Test parallelisation
If test execution time grows (expected in mature projects), you can parallelise using the matrix strategy in GitHub Actions to distribute modules across multiple jobs, or use pytest-xdist to parallelise tests within the same job. With 50+ tests, the difference between sequential and parallel execution can be 10 vs 3 minutes.
Fast rollback
Rollback in Odoo is more complex than in a stateless application. If the new version of the code includes database migrations (new columns, renamed columns), you cannot simply revert to the previous container: the database has already been migrated and the old code does not understand it.
That is why the pre-deploy backup is mandatory. The complete rollback procedure is:
- Stop the Odoo container.
- Restore the database backup taken before the deploy.
- Restart the container with the previous image (which is in the registry with its SHA tag).
This process must be documented and tested periodically. A rollback that has never been tested is a rollback that will fail when it is needed most.
The complete pipeline: time summary
A well-configured pipeline for a medium-sized Odoo project (10-20 custom modules, 200-500 tests) has these approximate times:
| Phase | Typical time | Parallelisable |
|---|---|---|
| Lint (flake8 + pylint-odoo) | 1-2 min | With test (in parallel) |
| Tests (pytest-odoo) | 5-15 min | With lint (in parallel) |
| Docker image build | 3-8 min (with cache: <2 min) | No (waits for tests) |
| Staging deploy + migration | 3-6 min | No (waits for build) |
| Staging smoke tests | 1-2 min | No (waits for staging deploy) |
| Manual production approval | Variable (human) | — |
| Backup + deploy + prod migration | 5-10 min | No |
| Production health check | 1-2 min | No |
Total time from push to production: 20-45 minutes, with the majority spent on tests and human approval. Without CI/CD, the same manual process by an experienced developer takes between 45 minutes and 2 hours, with far greater margin for error.
Conclusió
A well-built CI/CD pipeline for Odoo eliminates the main source of production outages: human error in manual deployment. Every time the pipeline catches a failure before reaching production — whether a broken test, a failed lint or a migration that does not start — you are preventing a real incident. In projects where one hour of downtime costs thousands of euros in lost operations, the investment in automation pays off on the first incident that does not happen.

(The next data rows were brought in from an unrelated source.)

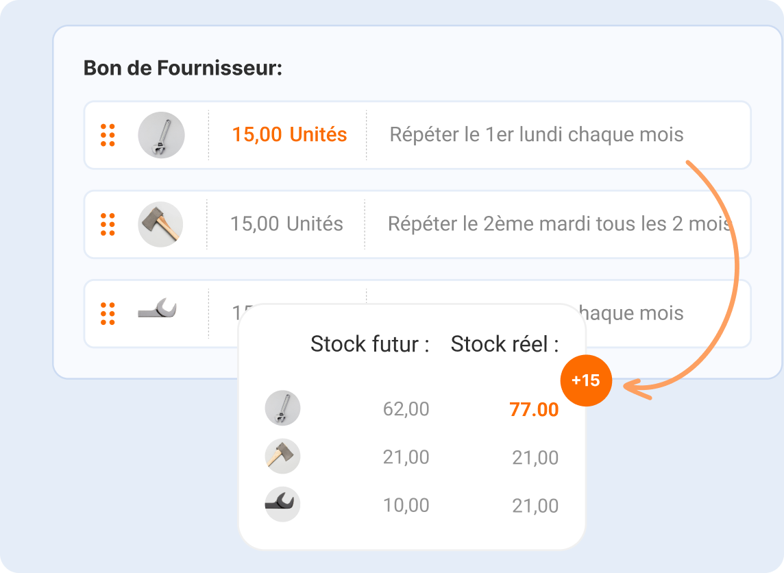
Task: Click the drag handle of the third row
Action: click(x=108, y=313)
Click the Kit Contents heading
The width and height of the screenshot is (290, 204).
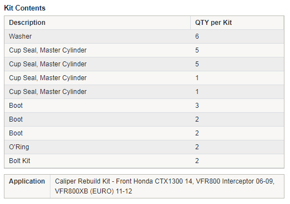click(24, 8)
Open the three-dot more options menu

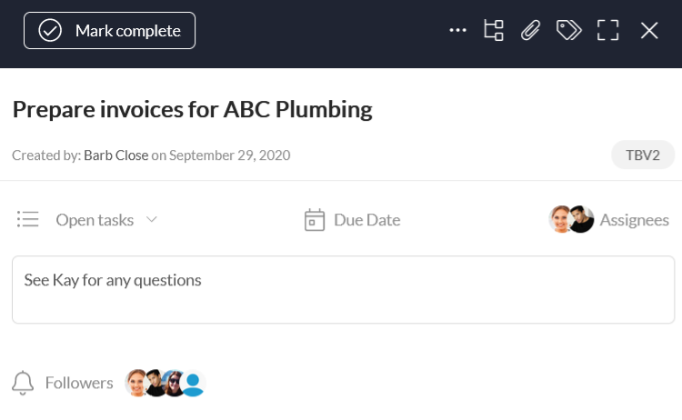[458, 31]
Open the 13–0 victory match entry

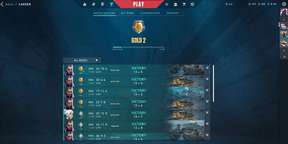pos(137,81)
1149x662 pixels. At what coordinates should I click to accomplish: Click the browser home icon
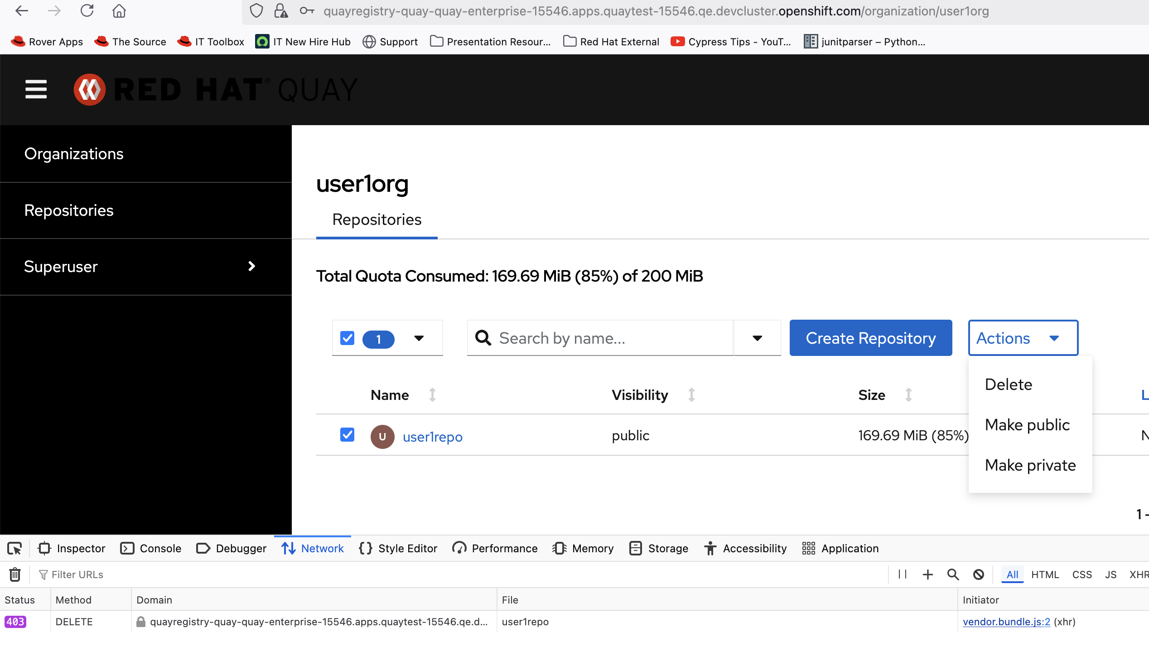[119, 10]
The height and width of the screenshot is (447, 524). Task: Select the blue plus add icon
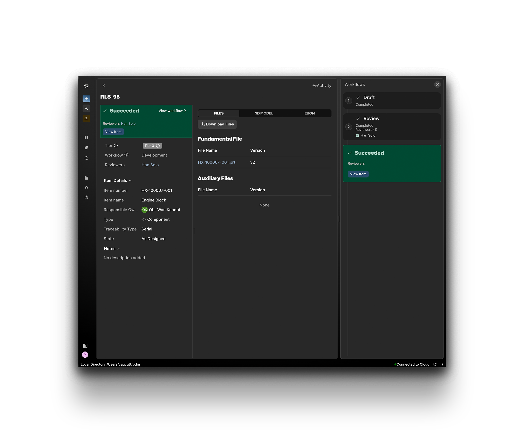coord(86,98)
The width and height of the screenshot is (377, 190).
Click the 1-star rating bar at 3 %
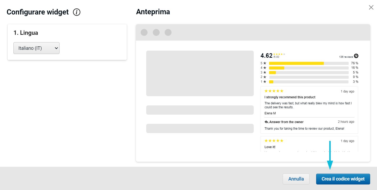point(309,82)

The workflow I have described here is not theoretical: it is the same schema I use in my production projects, adapted and simplified for this guide. The specific details (service names, paths, environment variables) vary by project, but the six-phase structure, backup validation, and post-deploy health check are invariable.